Just moved to the south of UK and supermarket chicken – that’s Asda, Sainsbury’s, Tesco (my house is too far from Lidl so I don’t shop there although my wallet would have preferred it, so I don’t know the quality of chicken there) – have loads of leftover feathers. I spend at least 10-15 mins washing 2 chicken thighs to get rid of the leftover feathers. In that time, the thought that’s repeating in my head is: “Why does this chicken have so many leftover feathers???” Of course it’s more convenient to buy skinless but sometimes I want that crispy chicken skin, you know what I mean?

I lived in northern UK 10 years ago and this wasn’t an issue IIRC.

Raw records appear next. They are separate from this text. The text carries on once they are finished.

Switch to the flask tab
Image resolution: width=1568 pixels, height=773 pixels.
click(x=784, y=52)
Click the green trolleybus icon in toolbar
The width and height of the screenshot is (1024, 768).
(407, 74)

Anyone knows why this is the case?

3 comments
  1. Can’t say I’ve noticed.

    But if you do find feathers, pluck them out, with your fingers or with tweezers. Washing won’t remove them, it just spreads germs.

  2. A huge proportion of staff doing butchery in slaughterhouses and meat packing plants were from mainland Europe and went home when their economies picked up and after 2016.

    You now have fewer and less experienced staff trying to work faster. Required standards have dropped to try to reduce price rises, too.